● The input:
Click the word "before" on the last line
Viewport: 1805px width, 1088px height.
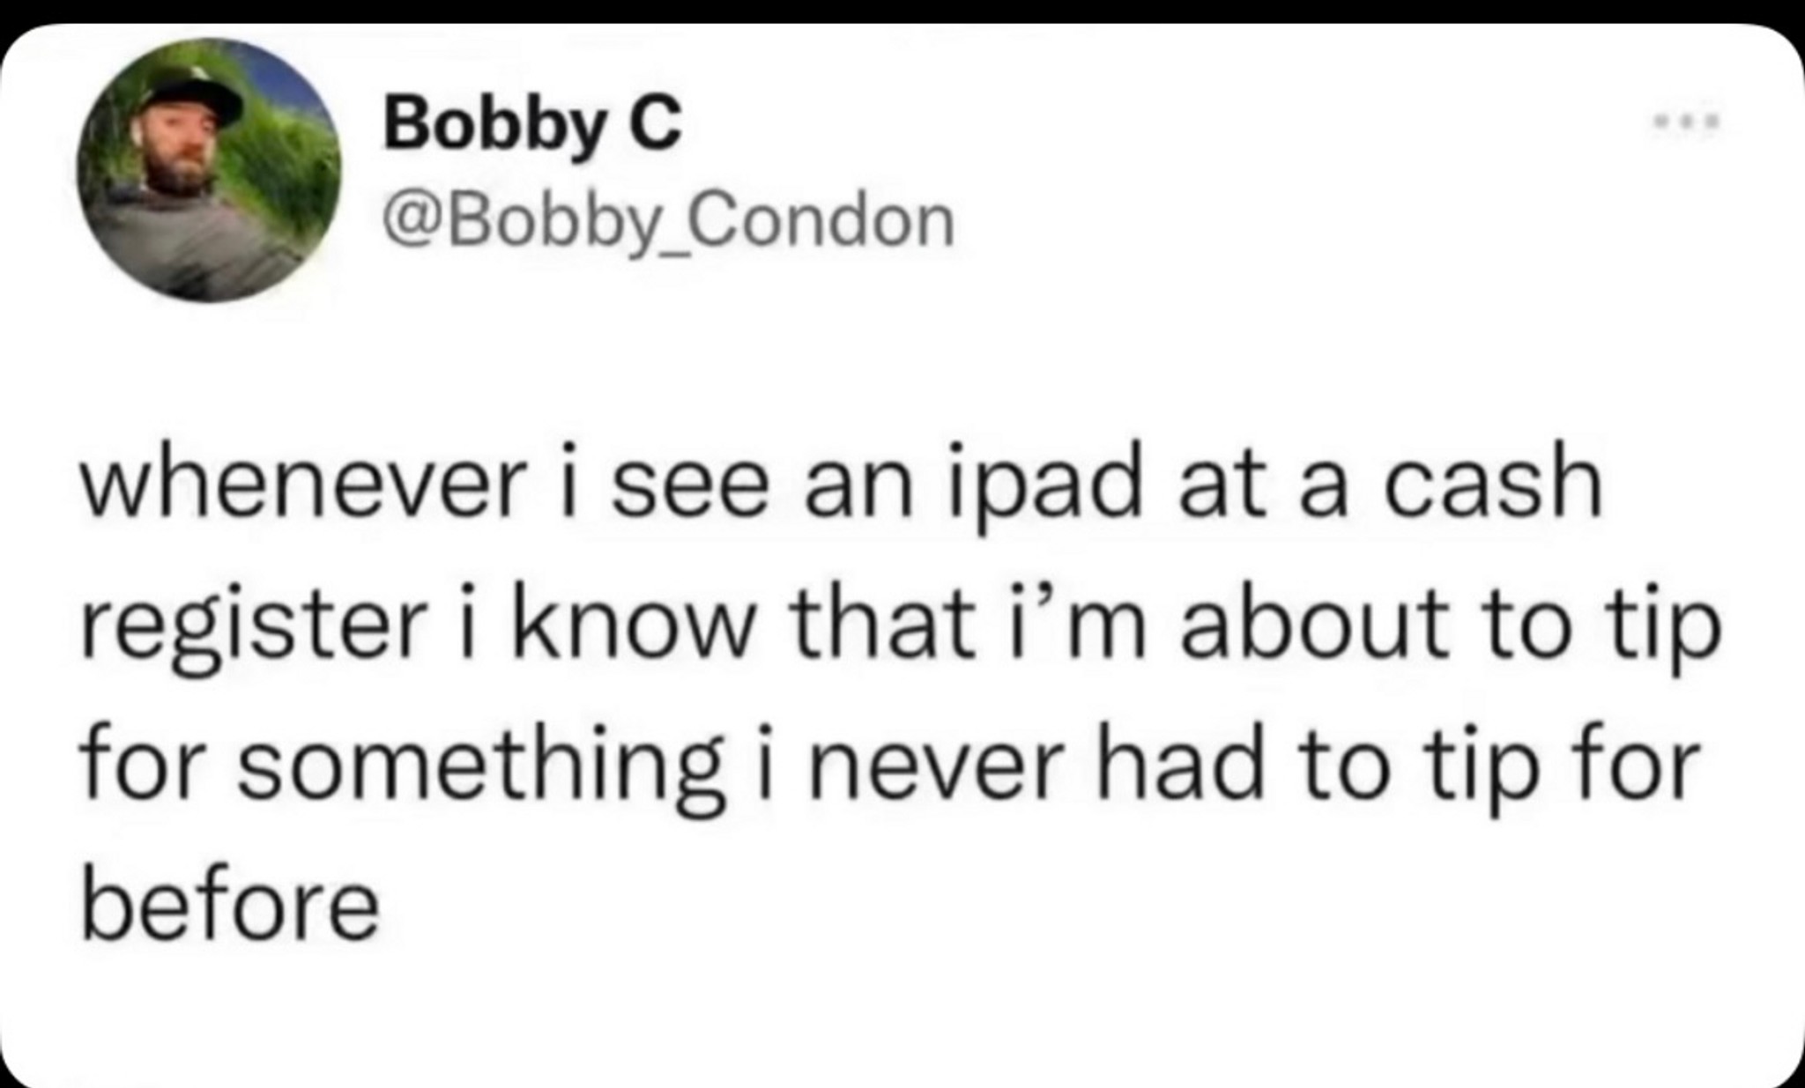(x=230, y=901)
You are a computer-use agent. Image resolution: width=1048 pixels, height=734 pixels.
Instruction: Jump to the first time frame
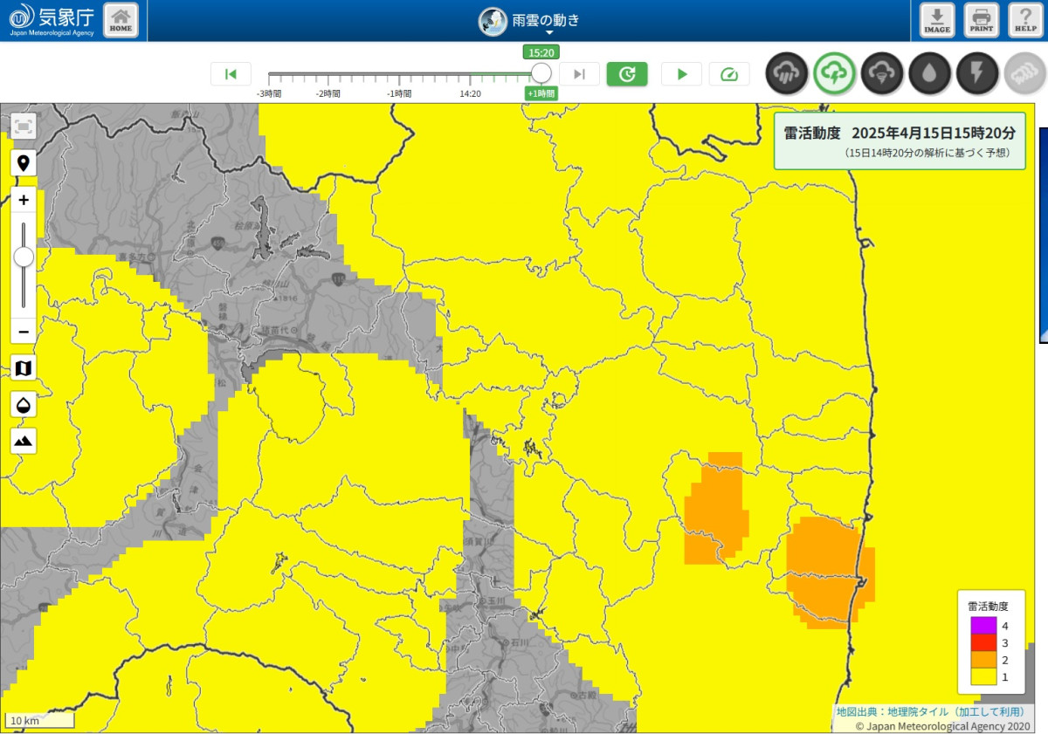231,74
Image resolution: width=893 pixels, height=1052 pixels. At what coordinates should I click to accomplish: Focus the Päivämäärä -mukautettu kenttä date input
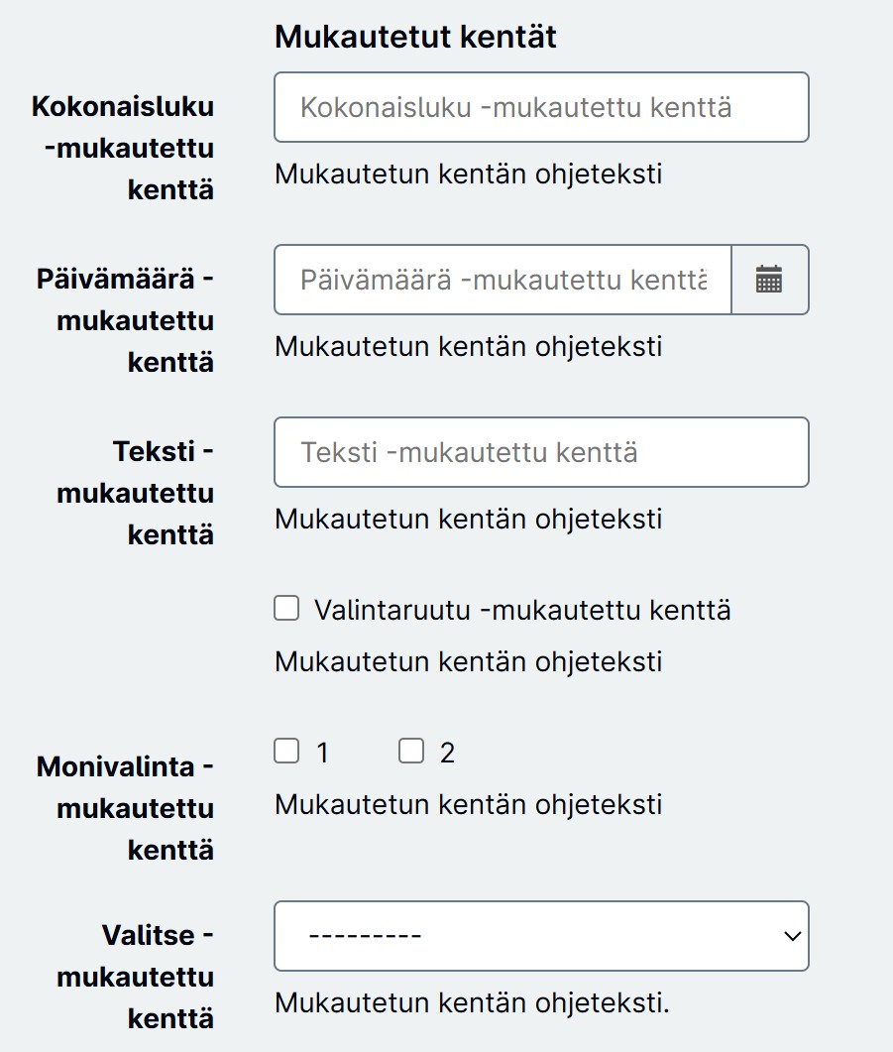(x=502, y=280)
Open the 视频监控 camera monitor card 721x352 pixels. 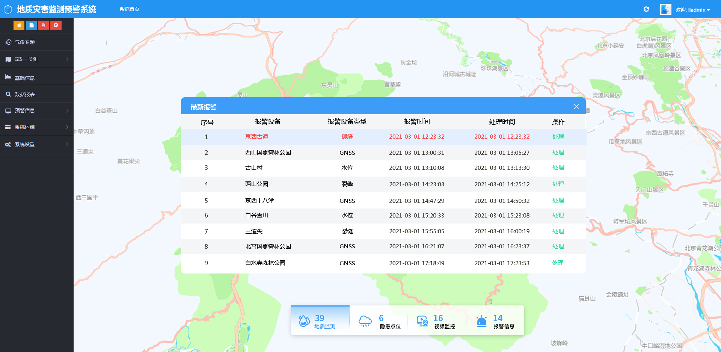(x=436, y=321)
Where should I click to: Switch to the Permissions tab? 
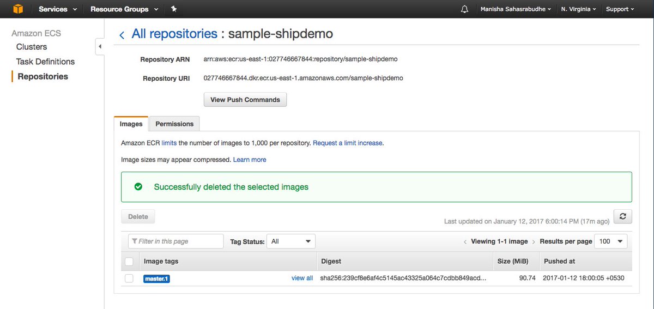tap(174, 124)
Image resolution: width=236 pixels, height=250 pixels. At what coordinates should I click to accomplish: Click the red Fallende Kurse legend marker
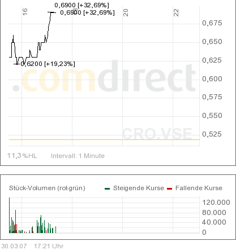click(x=169, y=188)
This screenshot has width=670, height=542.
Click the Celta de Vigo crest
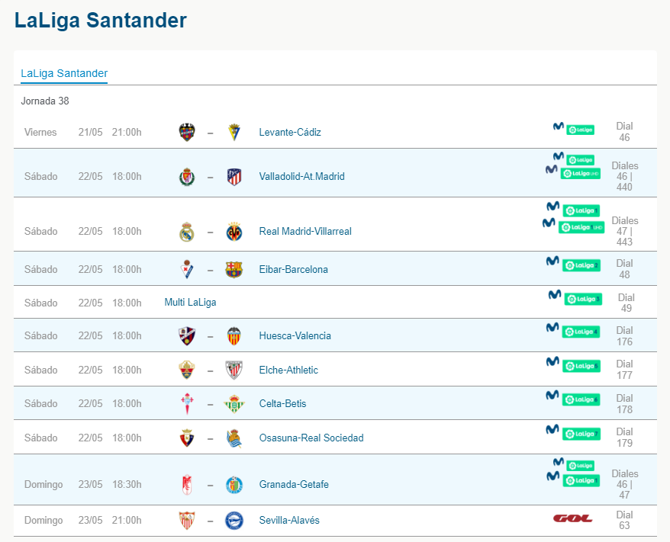pos(187,403)
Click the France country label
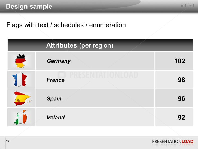 point(56,80)
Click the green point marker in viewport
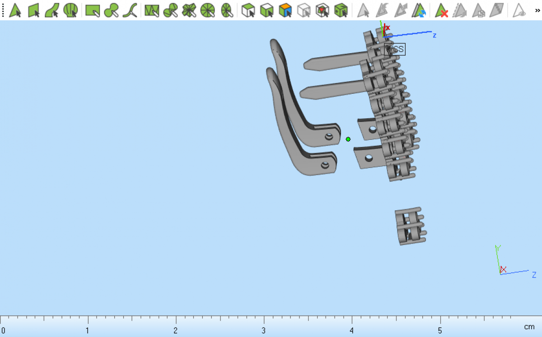This screenshot has width=542, height=337. (x=348, y=139)
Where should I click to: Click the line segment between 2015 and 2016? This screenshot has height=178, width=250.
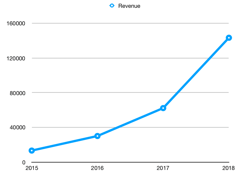pos(65,143)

● Task brief: Write out exactly, and only, the lines from the line holding "Where should I click to: Click" through the end of the data, inclusive, without any pictures.

● Answer section:
Where should I click to: Click the line segment between 2015 and 2016? This screenshot has height=178, width=250.
pos(65,143)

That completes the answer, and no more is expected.